What you need to do — In the listing below, identify each line with the word "computer" and return those lines.
☆ ☆ ☆ ☆ ☆ ☆ ☆
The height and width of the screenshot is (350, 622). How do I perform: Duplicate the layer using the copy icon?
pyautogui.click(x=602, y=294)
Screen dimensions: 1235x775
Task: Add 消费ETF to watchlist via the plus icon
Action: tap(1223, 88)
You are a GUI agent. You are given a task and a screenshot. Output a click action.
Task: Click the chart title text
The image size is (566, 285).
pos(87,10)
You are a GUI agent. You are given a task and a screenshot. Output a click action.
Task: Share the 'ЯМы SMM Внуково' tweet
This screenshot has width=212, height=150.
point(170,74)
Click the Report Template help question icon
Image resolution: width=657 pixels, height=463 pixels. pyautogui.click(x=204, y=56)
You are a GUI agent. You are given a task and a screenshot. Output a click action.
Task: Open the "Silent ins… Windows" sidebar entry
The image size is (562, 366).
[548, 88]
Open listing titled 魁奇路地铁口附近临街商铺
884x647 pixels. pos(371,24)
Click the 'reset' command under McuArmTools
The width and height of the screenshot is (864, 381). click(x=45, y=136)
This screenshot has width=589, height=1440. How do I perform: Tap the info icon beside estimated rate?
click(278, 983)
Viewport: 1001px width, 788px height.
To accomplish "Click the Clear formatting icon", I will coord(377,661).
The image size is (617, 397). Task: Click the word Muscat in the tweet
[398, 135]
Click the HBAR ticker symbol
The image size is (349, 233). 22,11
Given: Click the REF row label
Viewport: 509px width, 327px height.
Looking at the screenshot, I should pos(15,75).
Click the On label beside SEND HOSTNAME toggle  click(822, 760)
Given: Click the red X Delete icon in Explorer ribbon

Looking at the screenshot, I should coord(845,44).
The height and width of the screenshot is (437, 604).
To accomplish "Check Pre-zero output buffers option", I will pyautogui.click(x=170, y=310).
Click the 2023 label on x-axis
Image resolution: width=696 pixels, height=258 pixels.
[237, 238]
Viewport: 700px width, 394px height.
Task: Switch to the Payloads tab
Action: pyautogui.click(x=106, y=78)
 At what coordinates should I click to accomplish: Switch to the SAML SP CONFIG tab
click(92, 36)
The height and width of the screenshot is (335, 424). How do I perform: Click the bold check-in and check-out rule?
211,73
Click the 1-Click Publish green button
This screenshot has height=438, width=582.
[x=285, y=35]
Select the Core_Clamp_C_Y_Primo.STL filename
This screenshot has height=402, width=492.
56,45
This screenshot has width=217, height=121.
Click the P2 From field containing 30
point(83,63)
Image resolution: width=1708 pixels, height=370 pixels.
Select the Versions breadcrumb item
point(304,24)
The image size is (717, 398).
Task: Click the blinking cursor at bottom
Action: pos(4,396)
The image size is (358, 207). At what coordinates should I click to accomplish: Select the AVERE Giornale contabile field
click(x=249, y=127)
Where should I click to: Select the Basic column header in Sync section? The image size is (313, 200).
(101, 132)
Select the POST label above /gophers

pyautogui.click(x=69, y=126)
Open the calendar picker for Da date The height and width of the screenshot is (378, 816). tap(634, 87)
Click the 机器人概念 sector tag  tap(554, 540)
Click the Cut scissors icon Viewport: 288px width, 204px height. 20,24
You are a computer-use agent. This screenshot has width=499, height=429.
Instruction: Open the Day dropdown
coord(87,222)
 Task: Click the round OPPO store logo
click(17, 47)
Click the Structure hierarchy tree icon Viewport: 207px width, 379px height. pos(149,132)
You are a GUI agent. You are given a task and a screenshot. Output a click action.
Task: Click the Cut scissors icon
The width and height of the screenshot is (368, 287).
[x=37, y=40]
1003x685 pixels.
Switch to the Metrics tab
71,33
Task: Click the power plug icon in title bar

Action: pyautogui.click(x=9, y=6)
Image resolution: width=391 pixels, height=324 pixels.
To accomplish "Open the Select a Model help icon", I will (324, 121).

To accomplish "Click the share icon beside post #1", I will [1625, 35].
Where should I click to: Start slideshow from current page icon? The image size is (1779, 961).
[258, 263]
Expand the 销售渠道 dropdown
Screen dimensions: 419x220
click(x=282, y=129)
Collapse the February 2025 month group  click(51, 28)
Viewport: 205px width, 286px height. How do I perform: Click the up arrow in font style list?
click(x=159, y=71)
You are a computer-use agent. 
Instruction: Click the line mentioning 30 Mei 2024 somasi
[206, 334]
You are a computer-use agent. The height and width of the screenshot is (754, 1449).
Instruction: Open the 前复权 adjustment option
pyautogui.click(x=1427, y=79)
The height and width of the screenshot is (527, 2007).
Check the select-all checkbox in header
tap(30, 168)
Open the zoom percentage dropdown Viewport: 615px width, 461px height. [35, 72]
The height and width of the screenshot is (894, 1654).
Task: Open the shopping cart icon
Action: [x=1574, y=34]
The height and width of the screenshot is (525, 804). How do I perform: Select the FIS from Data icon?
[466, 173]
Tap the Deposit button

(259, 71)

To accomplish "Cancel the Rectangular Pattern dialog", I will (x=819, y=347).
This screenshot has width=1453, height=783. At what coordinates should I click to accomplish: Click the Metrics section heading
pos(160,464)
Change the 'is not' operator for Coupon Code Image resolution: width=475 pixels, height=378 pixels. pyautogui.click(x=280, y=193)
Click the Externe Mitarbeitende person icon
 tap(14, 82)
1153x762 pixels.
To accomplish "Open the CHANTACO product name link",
☆ ☆ ☆ ☆ ☆ ☆ ☆
Response —
You are a computer-use agent. This screenshot has width=499, height=429.
You are a computer-use agent. 
You are a computer-use agent. The height and width of the screenshot is (754, 1449).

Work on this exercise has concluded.